Bupati Lampung Timur, Ela Siti Nuryamah, turut mendampingi Wakil Gubernur Lampung, dr. Jihan Nurlela, guna memperkuat sinergi pusat-daerah. Pertemuan ini fokus merumuskan langkah konkret penyiapan lulusan SMK, agar memiliki kompetensi keahlian yang diakui secara internasional, sertifikasi resmi, kemampuan bahasa asing yang memadai, serta pemahaman lengkap mengenai prosedur, hak, dan kewajiban bekerja di luar negeri secara sah.
Bupati Ela menegaskan bahwa prinsip utama program ini: “Bekerja ke luar negeri bukan sekadar soal penempatan, tetapi tentang kompetensi, legalitas, keamanan, dan perlindungan penuh.”
“Kami ingin memastikan setiap pemuda-pemudi Lampung Timur yang berangkat bekerja ke luar negeri adalah tenaga kerja terampil, bersertifikat, berijazah resmi, berangkat lewat jalur sah, dan terjamin hak-haknya. Tidak ada yang terabaikan, semua harus aman dan bermartabat,” tegas Bupati Ela.
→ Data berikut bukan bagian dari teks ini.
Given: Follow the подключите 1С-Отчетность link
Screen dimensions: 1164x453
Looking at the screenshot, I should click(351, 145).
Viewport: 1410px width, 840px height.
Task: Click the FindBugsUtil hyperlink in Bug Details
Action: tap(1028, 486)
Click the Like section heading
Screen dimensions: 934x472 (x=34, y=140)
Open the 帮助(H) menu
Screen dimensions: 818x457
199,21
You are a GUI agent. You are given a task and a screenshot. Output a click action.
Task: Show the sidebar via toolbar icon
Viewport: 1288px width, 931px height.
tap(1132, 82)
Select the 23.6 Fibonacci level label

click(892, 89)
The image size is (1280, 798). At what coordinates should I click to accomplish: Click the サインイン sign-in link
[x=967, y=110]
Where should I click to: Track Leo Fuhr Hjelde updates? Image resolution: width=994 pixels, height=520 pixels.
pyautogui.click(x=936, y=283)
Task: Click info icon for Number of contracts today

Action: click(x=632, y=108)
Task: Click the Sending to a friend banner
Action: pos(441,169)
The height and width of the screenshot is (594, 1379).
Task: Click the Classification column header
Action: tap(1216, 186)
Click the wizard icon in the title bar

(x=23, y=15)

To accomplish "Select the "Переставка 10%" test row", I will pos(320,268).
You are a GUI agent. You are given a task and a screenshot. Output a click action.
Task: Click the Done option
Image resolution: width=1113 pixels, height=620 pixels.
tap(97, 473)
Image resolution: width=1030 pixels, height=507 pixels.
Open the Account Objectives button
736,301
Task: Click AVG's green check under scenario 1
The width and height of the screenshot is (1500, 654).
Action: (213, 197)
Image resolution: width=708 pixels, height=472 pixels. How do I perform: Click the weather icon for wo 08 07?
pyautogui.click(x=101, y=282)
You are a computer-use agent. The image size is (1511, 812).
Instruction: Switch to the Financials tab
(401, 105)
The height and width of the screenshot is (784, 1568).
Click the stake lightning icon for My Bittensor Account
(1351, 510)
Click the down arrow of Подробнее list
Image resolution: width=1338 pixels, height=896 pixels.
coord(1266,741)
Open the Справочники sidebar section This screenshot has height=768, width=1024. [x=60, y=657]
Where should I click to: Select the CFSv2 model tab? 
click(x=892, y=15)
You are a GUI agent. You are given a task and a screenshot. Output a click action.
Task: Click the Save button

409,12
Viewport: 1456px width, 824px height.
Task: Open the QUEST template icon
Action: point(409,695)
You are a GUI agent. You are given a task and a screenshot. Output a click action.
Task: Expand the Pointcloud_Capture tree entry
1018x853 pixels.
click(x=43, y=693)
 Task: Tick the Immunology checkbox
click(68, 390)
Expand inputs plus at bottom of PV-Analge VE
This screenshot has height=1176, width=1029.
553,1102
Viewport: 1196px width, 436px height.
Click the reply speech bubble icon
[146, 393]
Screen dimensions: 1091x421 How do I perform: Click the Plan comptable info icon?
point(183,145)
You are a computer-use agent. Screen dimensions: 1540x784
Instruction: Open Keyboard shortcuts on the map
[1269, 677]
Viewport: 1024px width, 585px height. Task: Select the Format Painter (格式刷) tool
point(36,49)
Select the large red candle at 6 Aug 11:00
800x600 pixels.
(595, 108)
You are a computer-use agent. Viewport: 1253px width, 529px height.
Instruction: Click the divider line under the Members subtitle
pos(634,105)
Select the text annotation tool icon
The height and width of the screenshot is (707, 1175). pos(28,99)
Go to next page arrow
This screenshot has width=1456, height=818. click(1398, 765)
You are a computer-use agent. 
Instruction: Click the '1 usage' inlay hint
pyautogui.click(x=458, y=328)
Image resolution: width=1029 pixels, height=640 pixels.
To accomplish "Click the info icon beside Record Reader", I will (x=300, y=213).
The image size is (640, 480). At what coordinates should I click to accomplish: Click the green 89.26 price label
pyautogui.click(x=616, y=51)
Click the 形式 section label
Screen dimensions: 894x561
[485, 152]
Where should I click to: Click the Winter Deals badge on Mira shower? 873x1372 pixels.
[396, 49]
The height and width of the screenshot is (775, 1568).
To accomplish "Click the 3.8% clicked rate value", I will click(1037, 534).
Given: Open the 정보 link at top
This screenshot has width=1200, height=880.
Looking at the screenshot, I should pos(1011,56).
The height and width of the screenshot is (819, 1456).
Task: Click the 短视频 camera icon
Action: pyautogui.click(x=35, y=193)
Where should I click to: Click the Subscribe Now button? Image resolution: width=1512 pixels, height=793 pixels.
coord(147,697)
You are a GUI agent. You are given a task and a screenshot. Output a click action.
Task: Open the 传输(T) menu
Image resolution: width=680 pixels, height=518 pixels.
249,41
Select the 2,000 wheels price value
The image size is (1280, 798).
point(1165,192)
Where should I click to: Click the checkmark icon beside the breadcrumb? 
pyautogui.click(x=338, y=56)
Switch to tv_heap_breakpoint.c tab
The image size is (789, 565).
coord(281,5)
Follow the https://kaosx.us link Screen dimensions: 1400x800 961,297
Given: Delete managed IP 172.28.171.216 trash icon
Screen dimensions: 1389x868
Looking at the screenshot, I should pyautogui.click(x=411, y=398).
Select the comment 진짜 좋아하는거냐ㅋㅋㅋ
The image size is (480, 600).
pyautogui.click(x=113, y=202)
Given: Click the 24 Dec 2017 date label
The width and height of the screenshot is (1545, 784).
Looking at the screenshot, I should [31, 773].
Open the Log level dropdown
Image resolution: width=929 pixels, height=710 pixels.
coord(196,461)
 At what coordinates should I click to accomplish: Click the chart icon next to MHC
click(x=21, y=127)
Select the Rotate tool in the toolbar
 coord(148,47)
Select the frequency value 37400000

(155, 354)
Melalui SMK Go Global, kurikulum dan pembinaan akan disesuaikan dengan kebutuhan industri global, mulai dari keterampilan teknis, kemampuan komunikasi, hingga wawasan budaya dan hukum ketenagakerjaan luar negeri. Tujuannya agar generasi muda Lampung semakin percaya diri, siap bersaing, dan mampu meraih penghasilan layak serta masa depan cerah tanpa risiko terjebak praktik ilegal atau eksploitasi.
Bupati Ela berharap sinergi ini berjalan cepat dan nyata. “SDM unggul dari daerah, siap bersaing di dunia global! Mari wujudkan Lampung Timur sebagai penyuplai tenaga kerja profesional, aman, dan dibanggakan di kancah internasional,” pungkasnya. (ADV)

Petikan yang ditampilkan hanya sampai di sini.